## Records supplied
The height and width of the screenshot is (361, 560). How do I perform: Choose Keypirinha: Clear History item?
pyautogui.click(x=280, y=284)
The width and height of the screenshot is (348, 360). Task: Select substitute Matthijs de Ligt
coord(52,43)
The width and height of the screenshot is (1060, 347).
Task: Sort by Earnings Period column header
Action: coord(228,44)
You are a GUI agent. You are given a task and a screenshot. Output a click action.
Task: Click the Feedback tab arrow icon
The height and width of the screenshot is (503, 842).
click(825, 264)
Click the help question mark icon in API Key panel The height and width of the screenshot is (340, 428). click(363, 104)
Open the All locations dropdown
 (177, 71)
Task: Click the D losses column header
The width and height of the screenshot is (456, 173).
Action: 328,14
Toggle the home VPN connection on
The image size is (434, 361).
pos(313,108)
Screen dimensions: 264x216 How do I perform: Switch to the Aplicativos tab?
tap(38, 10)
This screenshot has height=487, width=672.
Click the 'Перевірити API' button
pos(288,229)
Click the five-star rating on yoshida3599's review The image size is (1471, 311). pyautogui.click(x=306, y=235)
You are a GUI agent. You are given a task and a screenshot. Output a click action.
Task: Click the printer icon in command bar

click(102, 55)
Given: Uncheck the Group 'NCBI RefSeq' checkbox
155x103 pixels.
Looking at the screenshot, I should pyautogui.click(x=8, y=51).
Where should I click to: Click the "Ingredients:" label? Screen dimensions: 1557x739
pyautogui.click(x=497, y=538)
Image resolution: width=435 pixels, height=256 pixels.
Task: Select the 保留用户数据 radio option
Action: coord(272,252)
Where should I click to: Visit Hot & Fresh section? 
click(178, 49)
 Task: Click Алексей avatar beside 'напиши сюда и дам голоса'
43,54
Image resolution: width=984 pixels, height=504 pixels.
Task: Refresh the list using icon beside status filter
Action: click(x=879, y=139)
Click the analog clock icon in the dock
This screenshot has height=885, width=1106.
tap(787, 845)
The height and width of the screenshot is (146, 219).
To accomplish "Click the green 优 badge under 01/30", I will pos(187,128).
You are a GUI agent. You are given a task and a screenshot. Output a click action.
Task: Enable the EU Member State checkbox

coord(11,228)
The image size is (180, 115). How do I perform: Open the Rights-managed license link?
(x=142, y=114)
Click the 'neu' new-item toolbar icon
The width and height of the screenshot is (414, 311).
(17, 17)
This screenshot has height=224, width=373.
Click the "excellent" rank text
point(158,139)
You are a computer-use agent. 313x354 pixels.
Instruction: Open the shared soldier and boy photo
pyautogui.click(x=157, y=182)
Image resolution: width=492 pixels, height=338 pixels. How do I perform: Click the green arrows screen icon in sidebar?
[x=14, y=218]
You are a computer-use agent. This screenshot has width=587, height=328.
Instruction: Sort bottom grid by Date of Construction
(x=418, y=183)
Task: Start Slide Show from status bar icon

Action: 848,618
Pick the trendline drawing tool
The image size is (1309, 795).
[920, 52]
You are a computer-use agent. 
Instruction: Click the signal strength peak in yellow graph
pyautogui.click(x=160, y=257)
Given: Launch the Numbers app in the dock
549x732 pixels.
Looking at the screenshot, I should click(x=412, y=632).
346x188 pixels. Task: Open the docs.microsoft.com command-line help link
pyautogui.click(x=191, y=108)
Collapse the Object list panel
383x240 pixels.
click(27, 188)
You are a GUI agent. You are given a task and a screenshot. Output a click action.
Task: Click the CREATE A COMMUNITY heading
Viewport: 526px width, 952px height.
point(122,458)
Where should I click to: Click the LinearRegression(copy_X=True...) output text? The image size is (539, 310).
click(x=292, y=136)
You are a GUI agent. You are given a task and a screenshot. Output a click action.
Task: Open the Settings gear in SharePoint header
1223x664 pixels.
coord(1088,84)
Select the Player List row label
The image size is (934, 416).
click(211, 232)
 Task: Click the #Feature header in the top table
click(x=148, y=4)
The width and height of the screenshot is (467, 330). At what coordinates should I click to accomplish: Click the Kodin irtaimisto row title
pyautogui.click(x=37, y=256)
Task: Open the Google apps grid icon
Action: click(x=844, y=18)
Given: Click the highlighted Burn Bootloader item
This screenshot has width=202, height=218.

## Work to be completed
Please write out the records above once more, exactly and completely.

## Reply
The height and width of the screenshot is (361, 560). How do I perform: Choose Keypirinha: Clear History item?
pyautogui.click(x=280, y=284)
The width and height of the screenshot is (348, 360). Task: Select substitute Matthijs de Ligt
coord(52,43)
The width and height of the screenshot is (1060, 347).
Task: Sort by Earnings Period column header
Action: coord(228,44)
You are a GUI agent. You are given a task and a screenshot. Output a click action.
Task: Click the Feedback tab arrow icon
The height and width of the screenshot is (503, 842).
click(825, 264)
Click the help question mark icon in API Key panel The height and width of the screenshot is (340, 428). click(363, 104)
Open the All locations dropdown
 (177, 71)
Task: Click the D losses column header
The width and height of the screenshot is (456, 173).
Action: 328,14
Toggle the home VPN connection on
The image size is (434, 361).
pos(313,108)
Screen dimensions: 264x216 How do I perform: Switch to the Aplicativos tab?
tap(38, 10)
This screenshot has height=487, width=672.
Click the 'Перевірити API' button
pos(288,229)
Click the five-star rating on yoshida3599's review The image size is (1471, 311). pyautogui.click(x=306, y=235)
You are a GUI agent. You are given a task and a screenshot. Output a click action.
Task: Click the printer icon in command bar

click(102, 55)
Given: Uncheck the Group 'NCBI RefSeq' checkbox
155x103 pixels.
Looking at the screenshot, I should pyautogui.click(x=8, y=51).
Where should I click to: Click the "Ingredients:" label? Screen dimensions: 1557x739
pyautogui.click(x=497, y=538)
Image resolution: width=435 pixels, height=256 pixels.
Task: Select the 保留用户数据 radio option
Action: coord(272,252)
Where should I click to: Visit Hot & Fresh section? 
click(178, 49)
 Task: Click Алексей avatar beside 'напиши сюда и дам голоса'
43,54
Image resolution: width=984 pixels, height=504 pixels.
Task: Refresh the list using icon beside status filter
Action: click(x=879, y=139)
Click the analog clock icon in the dock
This screenshot has height=885, width=1106.
tap(787, 845)
The height and width of the screenshot is (146, 219).
To accomplish "Click the green 优 badge under 01/30", I will pos(187,128).
You are a GUI agent. You are given a task and a screenshot. Output a click action.
Task: Enable the EU Member State checkbox

coord(11,228)
The image size is (180, 115). How do I perform: Open the Rights-managed license link?
(x=142, y=114)
Click the 'neu' new-item toolbar icon
The width and height of the screenshot is (414, 311).
(17, 17)
This screenshot has height=224, width=373.
Click the "excellent" rank text
point(158,139)
You are a computer-use agent. 313x354 pixels.
Instruction: Open the shared soldier and boy photo
pyautogui.click(x=157, y=182)
Image resolution: width=492 pixels, height=338 pixels. How do I perform: Click the green arrows screen icon in sidebar?
[x=14, y=218]
You are a computer-use agent. This screenshot has width=587, height=328.
Instruction: Sort bottom grid by Date of Construction
(x=418, y=183)
Task: Start Slide Show from status bar icon

Action: 848,618
Pick the trendline drawing tool
The image size is (1309, 795).
[920, 52]
You are a computer-use agent. 
Instruction: Click the signal strength peak in yellow graph
pyautogui.click(x=160, y=257)
Given: Launch the Numbers app in the dock
549x732 pixels.
Looking at the screenshot, I should click(x=412, y=632).
346x188 pixels. Task: Open the docs.microsoft.com command-line help link
pyautogui.click(x=191, y=108)
Collapse the Object list panel
383x240 pixels.
click(27, 188)
You are a GUI agent. You are given a task and a screenshot. Output a click action.
Task: Click the CREATE A COMMUNITY heading
Viewport: 526px width, 952px height.
point(122,458)
Where should I click to: Click the LinearRegression(copy_X=True...) output text? The image size is (539, 310).
click(x=292, y=136)
You are a GUI agent. You are given a task and a screenshot. Output a click action.
Task: Open the Settings gear in SharePoint header
1223x664 pixels.
coord(1088,84)
Select the Player List row label
The image size is (934, 416).
click(211, 232)
 Task: Click the #Feature header in the top table
click(x=148, y=4)
The width and height of the screenshot is (467, 330). At what coordinates should I click to accomplish: Click the Kodin irtaimisto row title
pyautogui.click(x=37, y=256)
Task: Open the Google apps grid icon
Action: click(x=844, y=18)
Given: Click the highlighted Burn Bootloader item
This screenshot has width=202, height=218.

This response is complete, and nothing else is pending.